Ann tells of her experience back when she was a thesis writer: ‘I visualized the hard-bound thesis, complete with my name on the spine, as being an “argument” from beginning to end. I designed every chapter to have a punch-line, which would contribute one major argument in support of a holistic contention’ (Carter, Kelly & Brailsford, 2012: 56). Her envisioning ahead of doing (a helpful strategy in itself) shows she was aware of the need for structure to really work in holding the argument in place consistently right through the thesis.
It is a good idea for each chapter to be framed with an introduction and conclusion that deliberately takes the holistic argument forward. Often this will be installed only towards the end of the thesis writing process, as it is only then that the overarching argument becomes clear and, hopefully, well-articulated.
But a sentence that says what this chapter needs to contribute to the thesis written early on can also act as an anchor to hold the author to the chapter’s purpose. Usually somewhere along the route of thesis writing students will need to learn to cut back on what is not relevant to their research question, problem or hypotheses, their research and their argument. Knowing the precise purpose of the chapter can guide this cutting back.
Readers (and supervisors) vary in terms of how much they like to have a mini-roadmap at the start of each chapter. Giving two or three sentences to how the chapter’s argument is made up, and the order of what is coming, always seems sensible and courteous to me, although some readers hope to be held on the argument’s path by the riveting quality of the prose and its unmistakable drive forward alone. Examiners, though, often read the thesis they are evaluating at night when they are tired and in short bursts: it never hurts to remind them where they are.

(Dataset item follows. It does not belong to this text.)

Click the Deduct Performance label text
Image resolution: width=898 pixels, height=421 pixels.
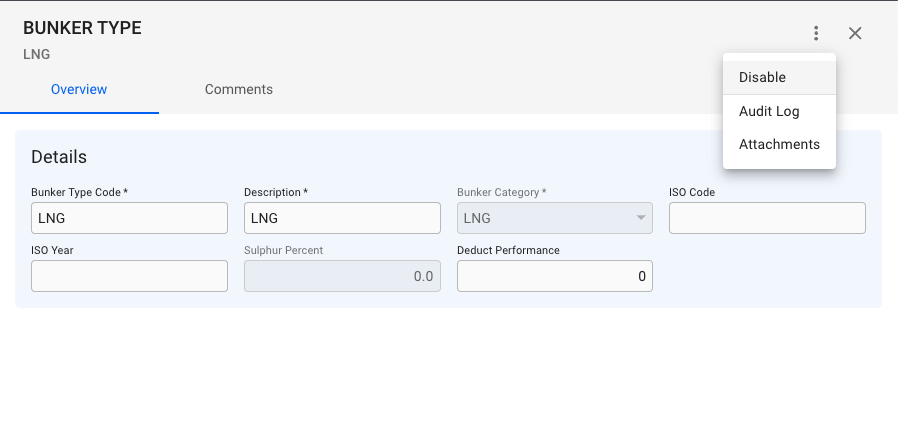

A firm line of argument can be held in place by the use of subtitles and what Elizabeth Rankin calls ‘echo links’ (Rankin, 2001: 30), clusters of words embedded within the thesis rather than placed in subtitles that assure the reader the themes within the argument are woven consistently throughout. Barry White (2011: 132) gives examples of what he calls ‘preview, overview and recall.’ White scripts an example of preview and overview:
The following analysis is presented in two stages. In the first the current perspectives on…are evaluated. The second is a critical evaluation of….In this chapter the reason for….has been discussed. In the next section, this discussion will be elaborated by…
His example of recall is ‘back in the introduction.’ In our class, a nice example of recall was found when we looked at introductions and conclusions in articles chosen for their strength: the conclusion began, ‘To return to our research question….’ Linkages like this can be installed during the final revision process, when one sweep through the entire thing could be with the purpose to check for structure and to install linkages.
I guess the main point of this post is to emphasise that structure should relate to the argument and purpose of the thesis. The conventional headings of introduction, literature review, methods, findings, discussion and conclusion do this to some extent: they signal covertly that this written work describes an authentic bit of research that is contextualised within its discourse and follows acceptable methods in its epistemology. But that just focuses on the thesis as a thesis. The reader wants to know what its original contribution to knowledge is, that is, what argument it is putting forward. I recommend that thesis writers deliberately and decisively make use of structure to very clearly show the argument that their research allows them to make.
Carter, S., Kelly, F. and Brailsford, I. (2012). Structuring Your Research Thesis. London: Palgrave Macmillan.
Rankin, E. The Work of Writing: Insights and Strategies for Academics and Professionals. San Francisco: Jossey-Bass.
White, B. (2011). Mapping Your Thesis: Techniques and Rhetorics for Masters and Doctoral Researchers. Camberwell: ACER.